**Work to complete**
Rewrite the data below as a JSON list of strings, one string per line, beginning at the line that has "Where should I" and continuing through the end of the data. Skip blank lines and leave the pictures out.

═══ Provided records ═══

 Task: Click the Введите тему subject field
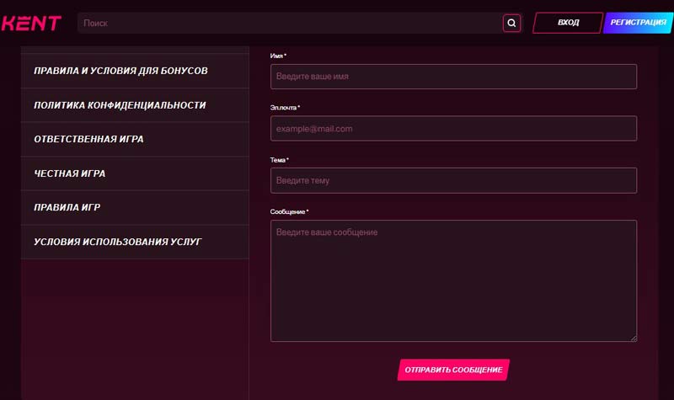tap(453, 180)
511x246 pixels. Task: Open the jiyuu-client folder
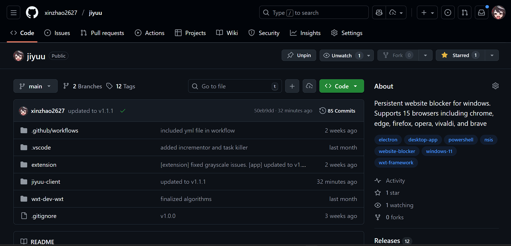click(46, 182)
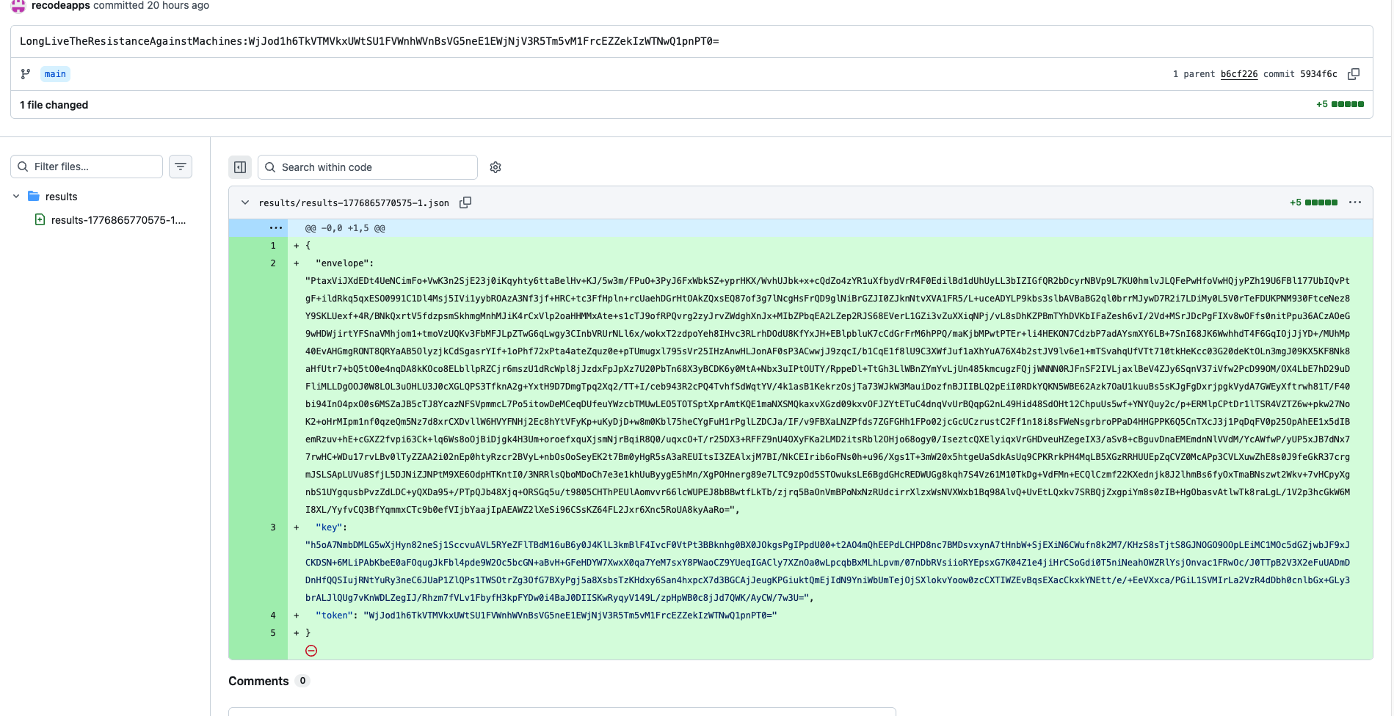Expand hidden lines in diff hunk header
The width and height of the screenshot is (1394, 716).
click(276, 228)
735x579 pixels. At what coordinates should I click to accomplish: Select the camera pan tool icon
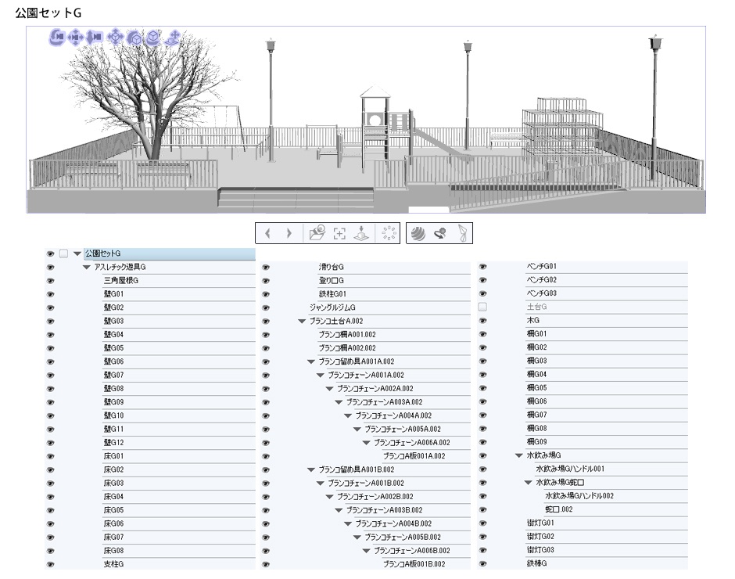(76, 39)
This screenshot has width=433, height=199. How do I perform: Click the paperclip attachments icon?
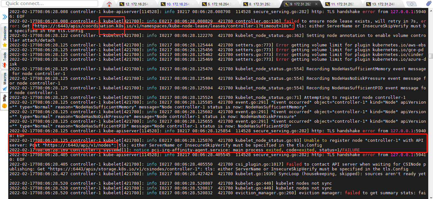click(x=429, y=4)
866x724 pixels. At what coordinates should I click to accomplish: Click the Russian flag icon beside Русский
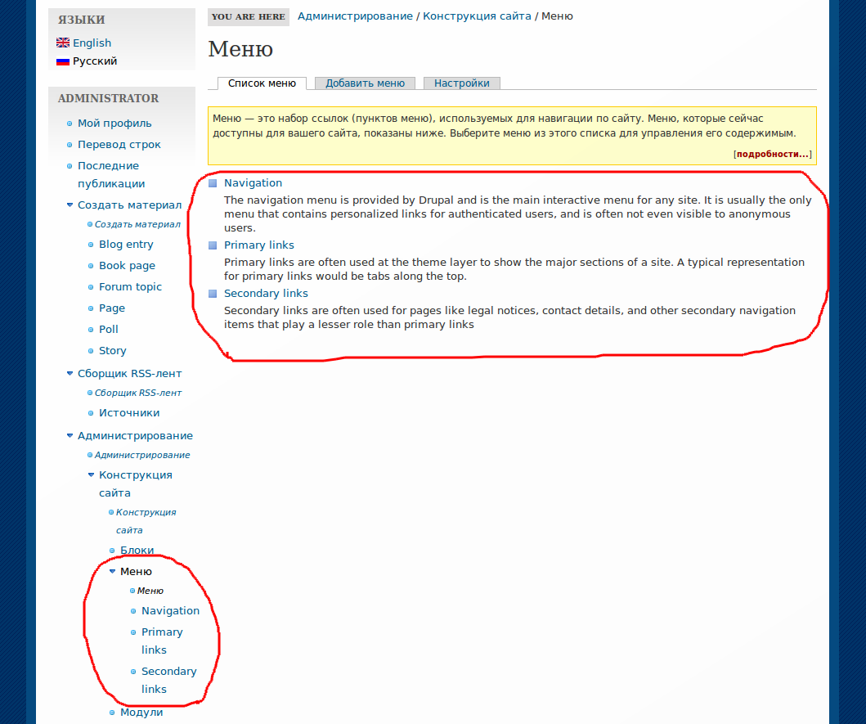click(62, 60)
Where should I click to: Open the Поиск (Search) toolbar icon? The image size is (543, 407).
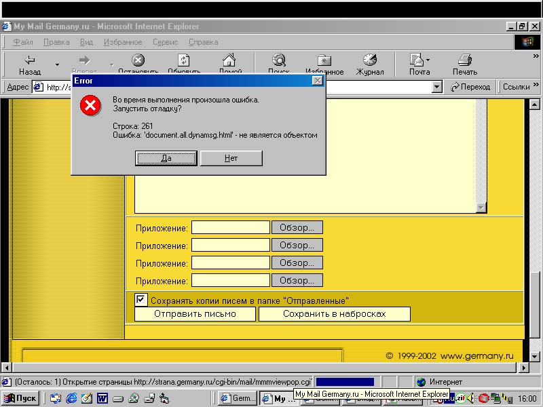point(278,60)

═══

**Correct output**
[
  "Where should I click to: Open the Поиск (Search) toolbar icon? The image size is (543, 407).",
  "point(278,60)"
]